TASK
With pictures excluded, repeat exactly the lines from the one containing "The image size" through the last line of the material below.

MATERIAL SUPPLIED
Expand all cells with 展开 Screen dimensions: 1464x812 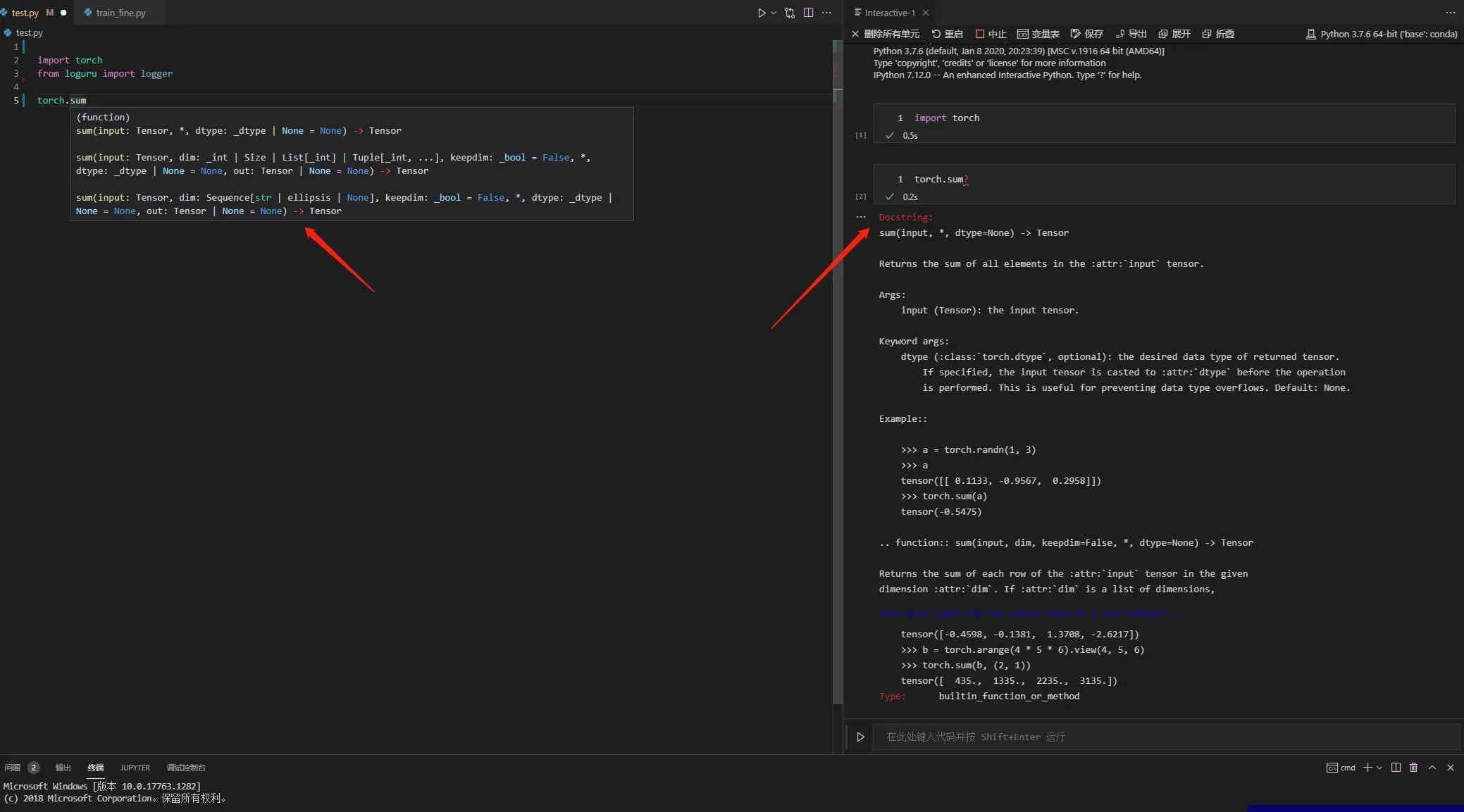(1174, 34)
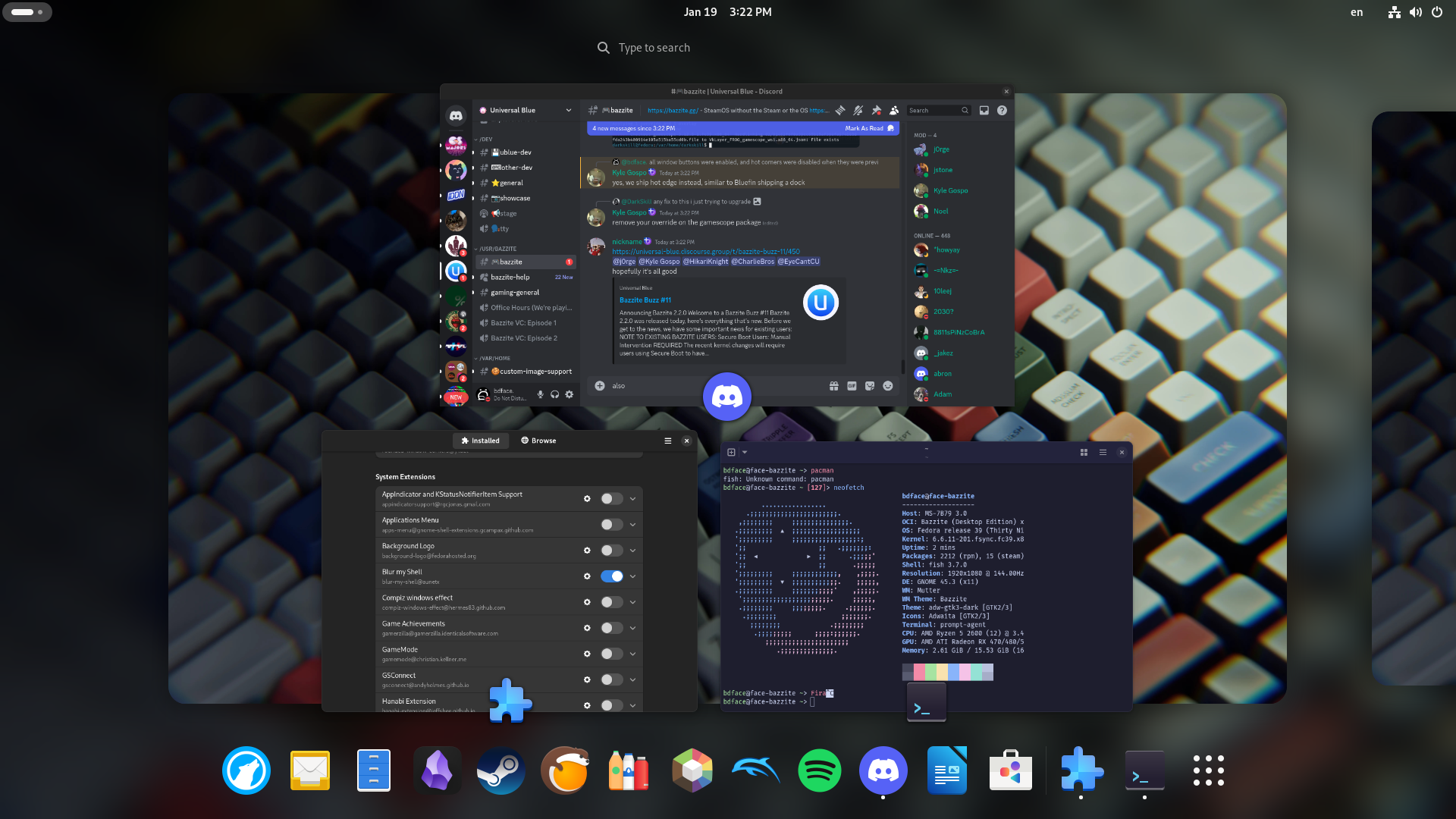Click the search field in overview
The height and width of the screenshot is (819, 1456).
654,48
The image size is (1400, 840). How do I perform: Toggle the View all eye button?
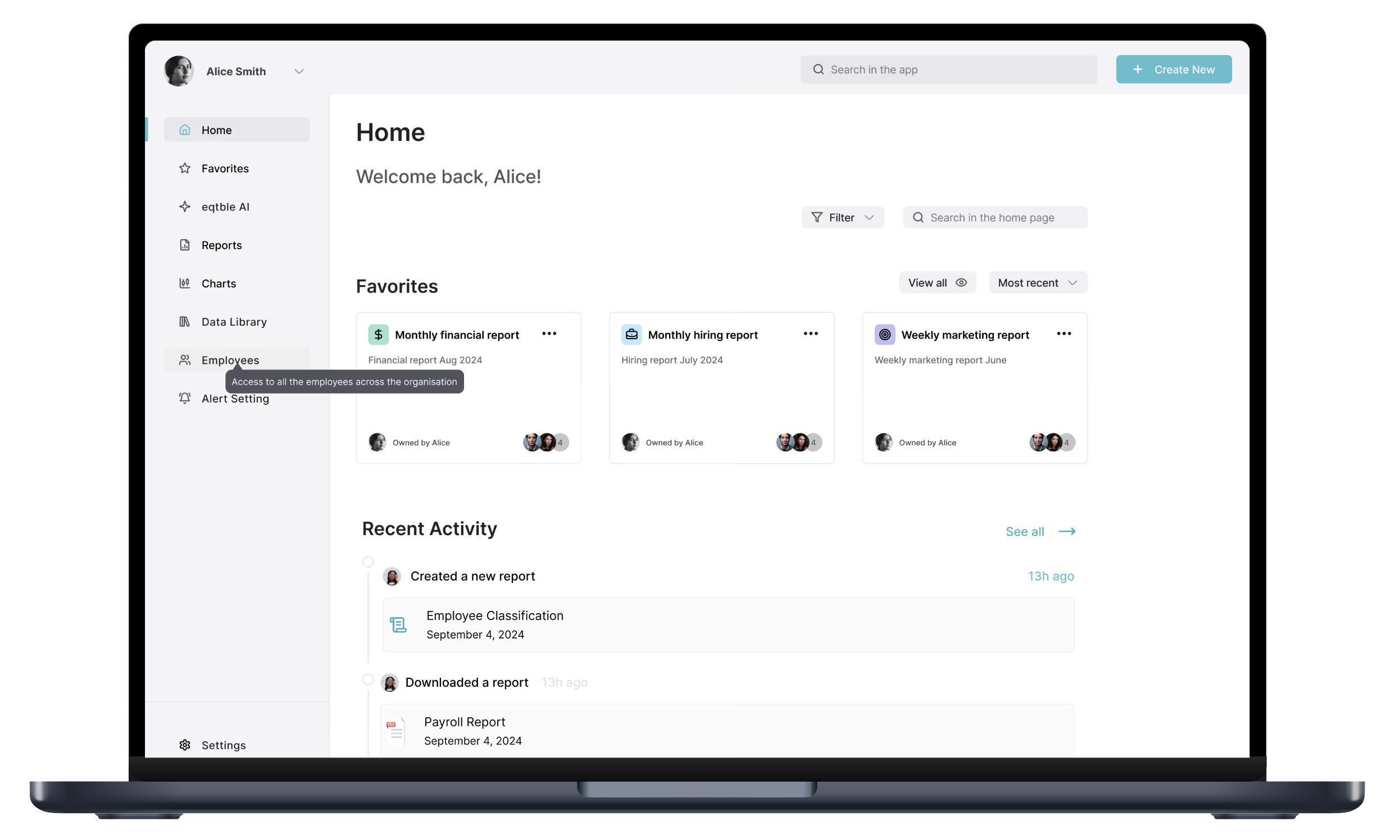[x=937, y=282]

EXERCISE ANSWER
The image size is (1400, 840). How do I perform: Toggle the View all eye button?
[x=937, y=282]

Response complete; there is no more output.